Restoring Previous Revisions

When you save a pipeline, a new revision is created. Revisions are a linear history, and each revision is given a number. The pipeline revision history allows you to go back in time and restore previous states of a pipeline, as long as the pipeline has not been deleted. The revision history is limited to the pipeline steps and does not include changes to the pipeline name or image.

To restore an old version of a pipeline, open the pipeline in the builder and click the Revisions tab in the right sidebar. Find your desired revision and open it. Then save the pipeline again, bringing that revision to the top of the history.

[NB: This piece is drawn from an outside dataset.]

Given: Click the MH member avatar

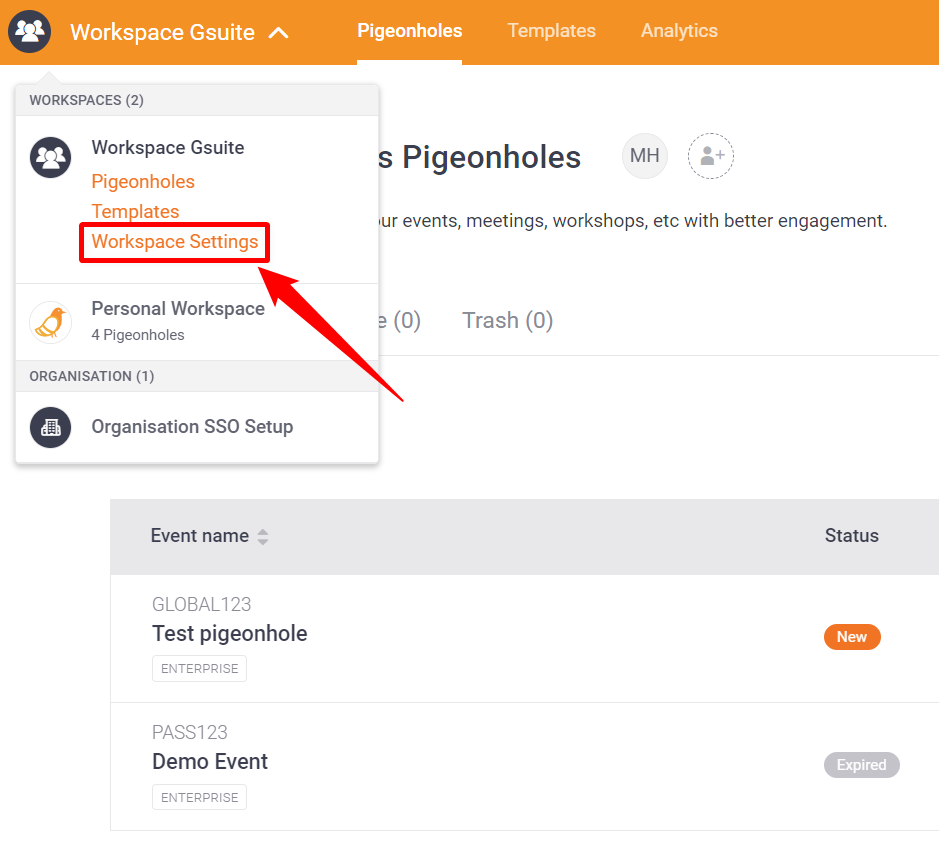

It’s also sometimes useful to clear a pipeline’s revision history. To do this, clone the pipeline into the same project and then delete the old pipeline.

Installing Tools for Step Modules

Many built-in step modules require an underlying tool, such as a programming language runtime or a CLI program. Supported tools can be automatically installed at a specified version during pipeline execution.

There are two ways to install a tool from a pipeline:

  1. Using the Tool Version field on a supported pipeline step. Using this method, the tool is only installed for the subprocess run by the step, and will not propagate to other operating system sessions.
  2. Using a tool installer step module. The step modules install the tool globally on the runner machine by modifying the PATH and environment.

Tool installations are cached on the runner for each version of the tool.